= What the task asks =
Pictures excluded, please transcribe exactly the lines from the one with "This screenshot has width=1010, height=2240." through the end of the records below, and nothing more.

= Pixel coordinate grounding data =
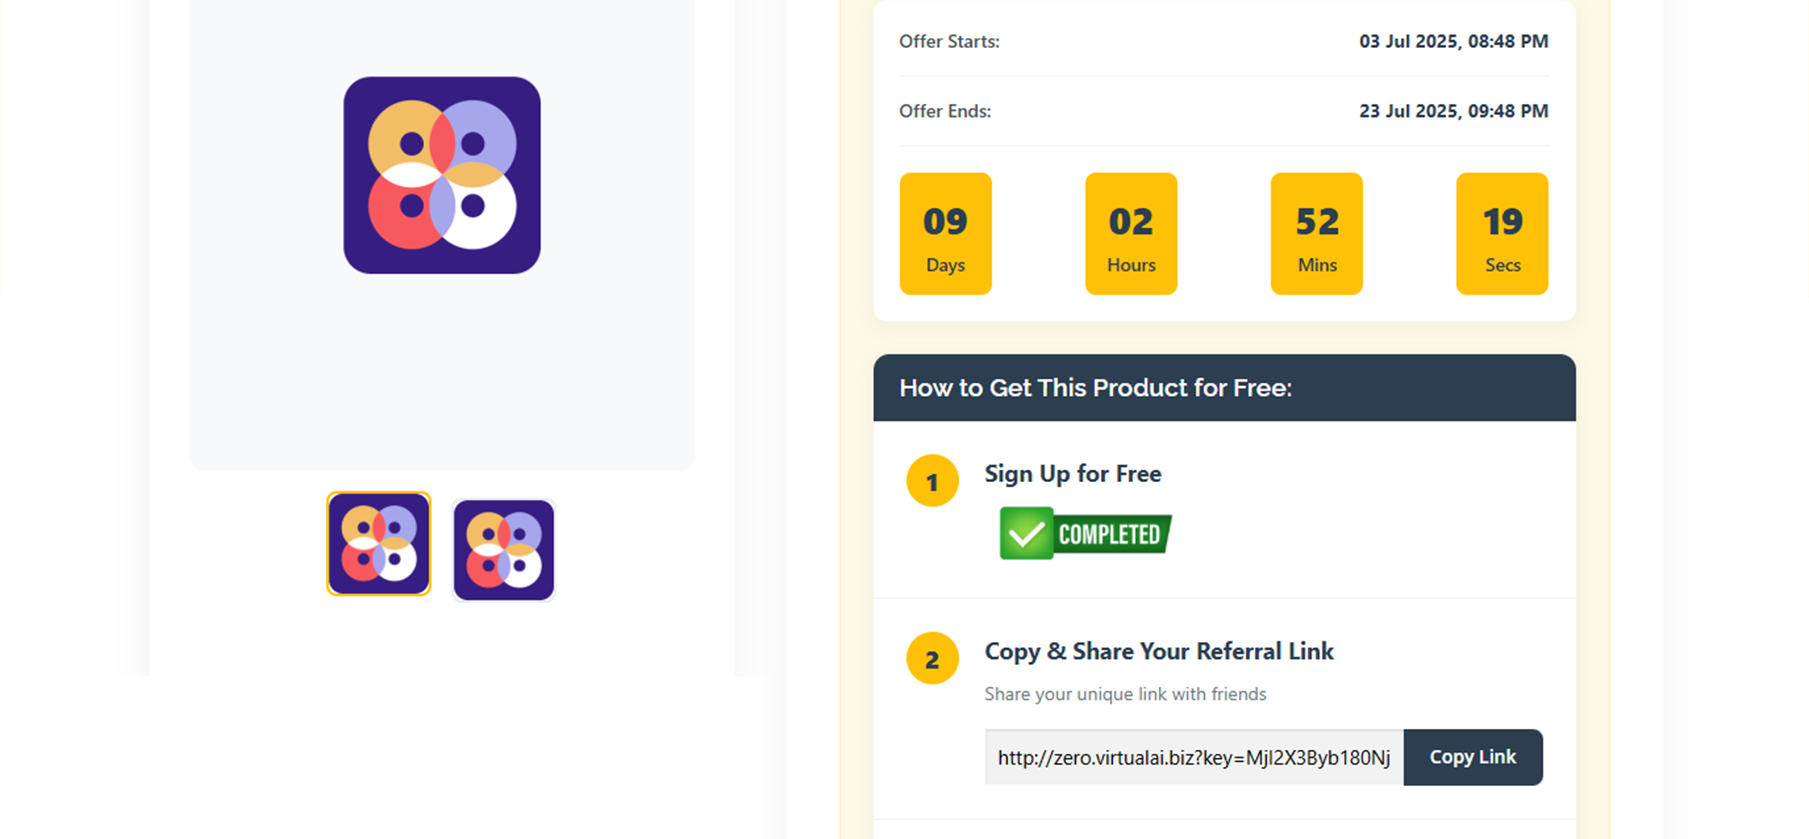1809x839 pixels.
Task: Click the large product logo image
Action: (442, 175)
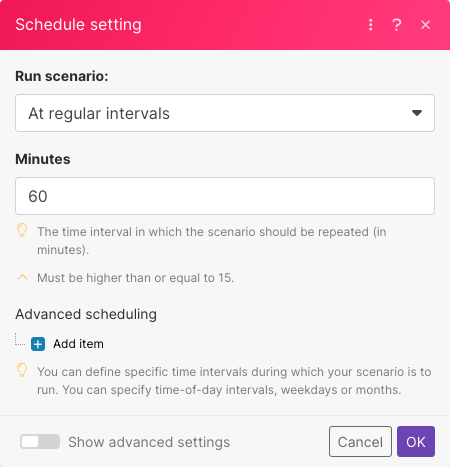Open the three-dot options menu in header

click(371, 25)
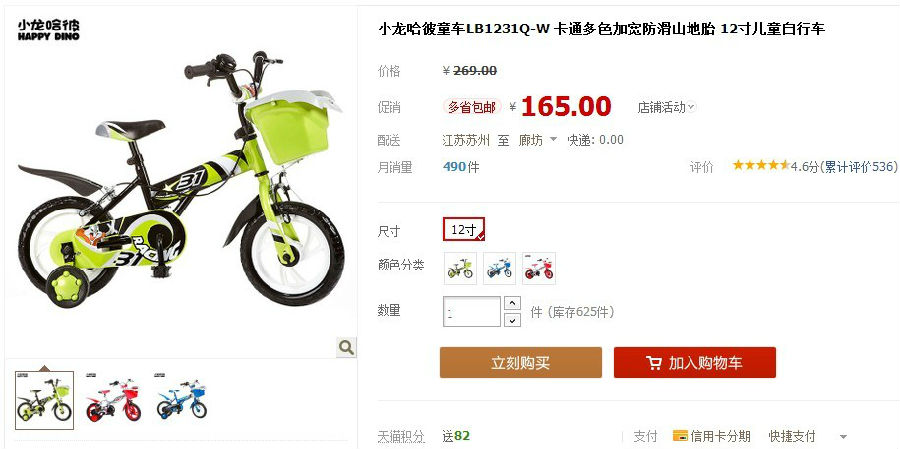Click the shopping cart icon in red button
900x449 pixels.
click(653, 363)
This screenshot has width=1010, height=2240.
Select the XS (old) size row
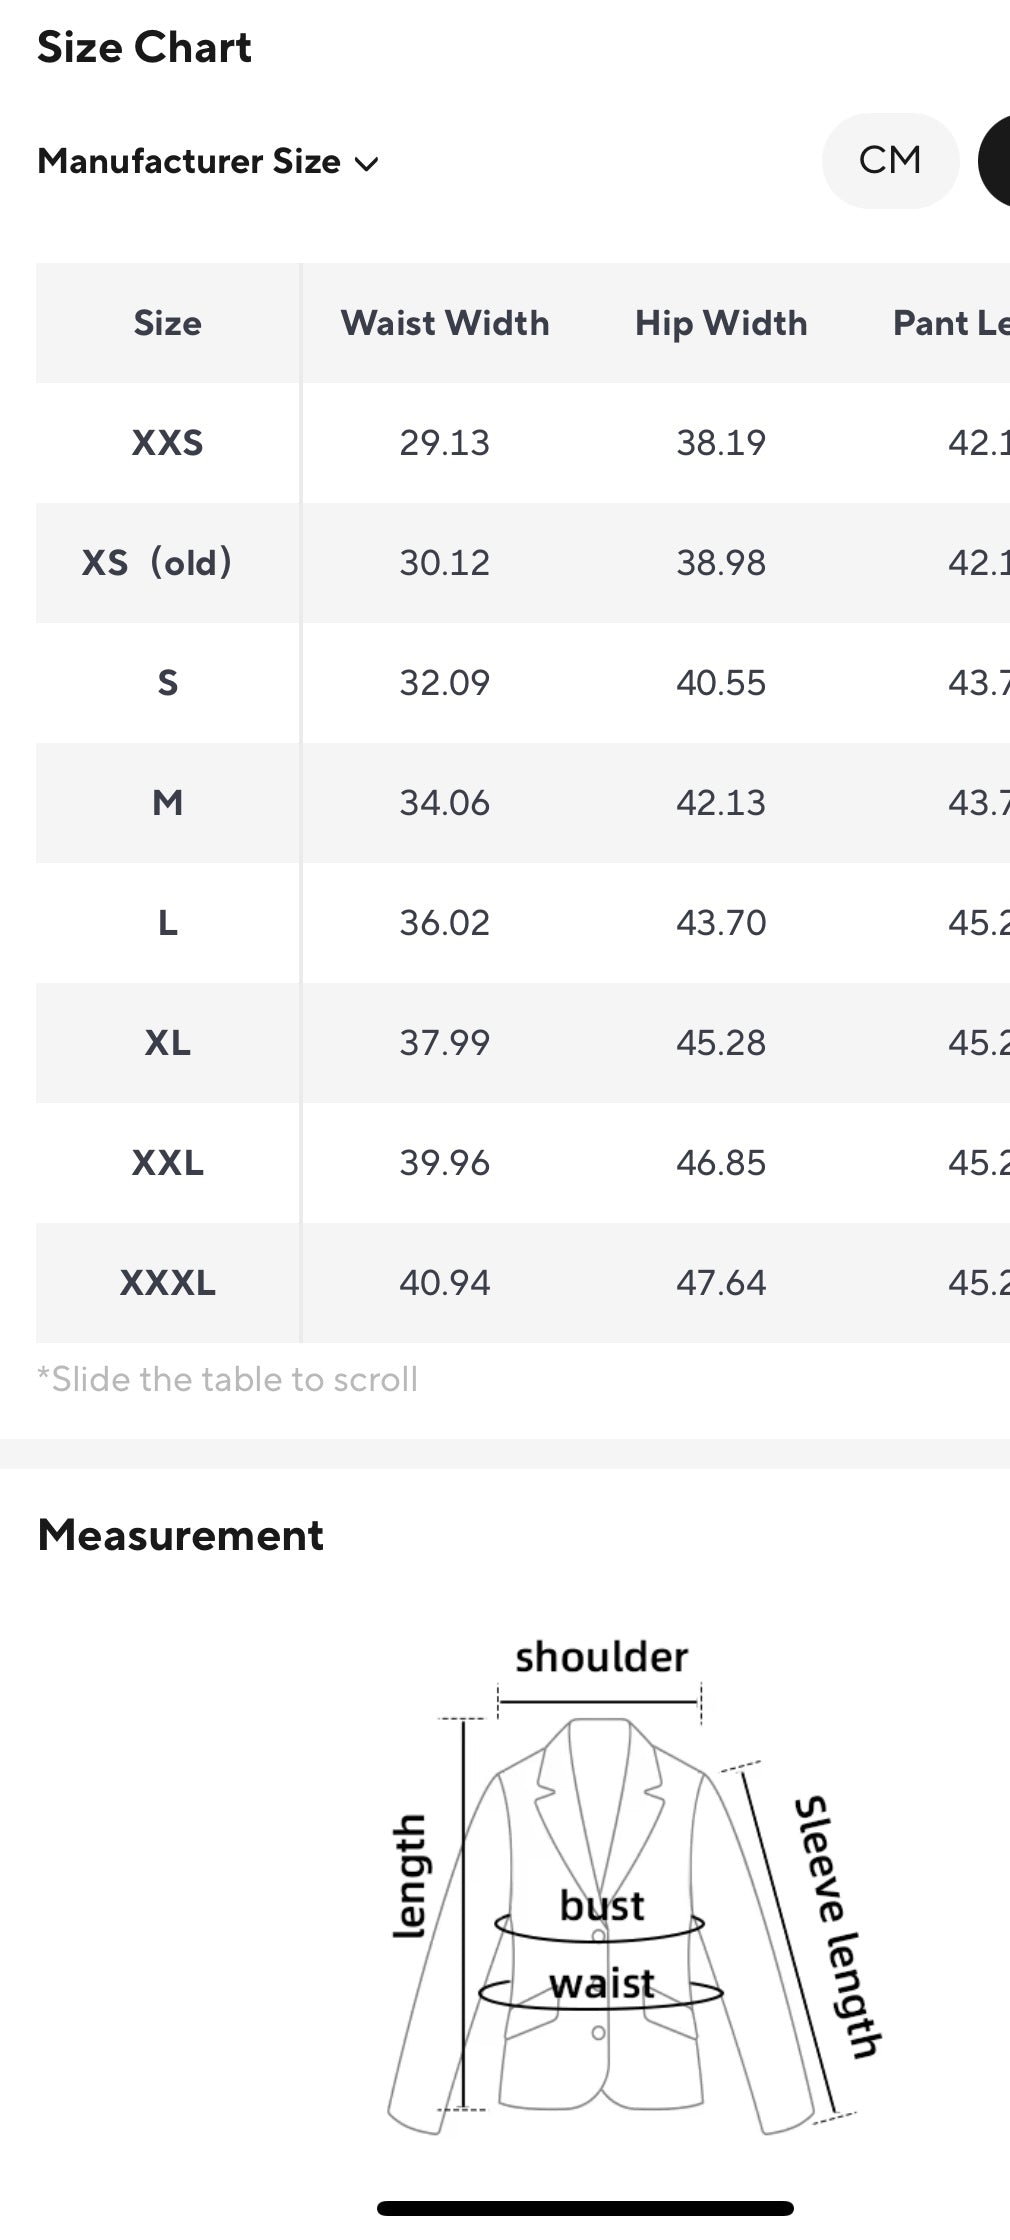(x=157, y=562)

= Task result =
This screenshot has width=1010, height=2240.
Select the XS (old) size row
(x=157, y=562)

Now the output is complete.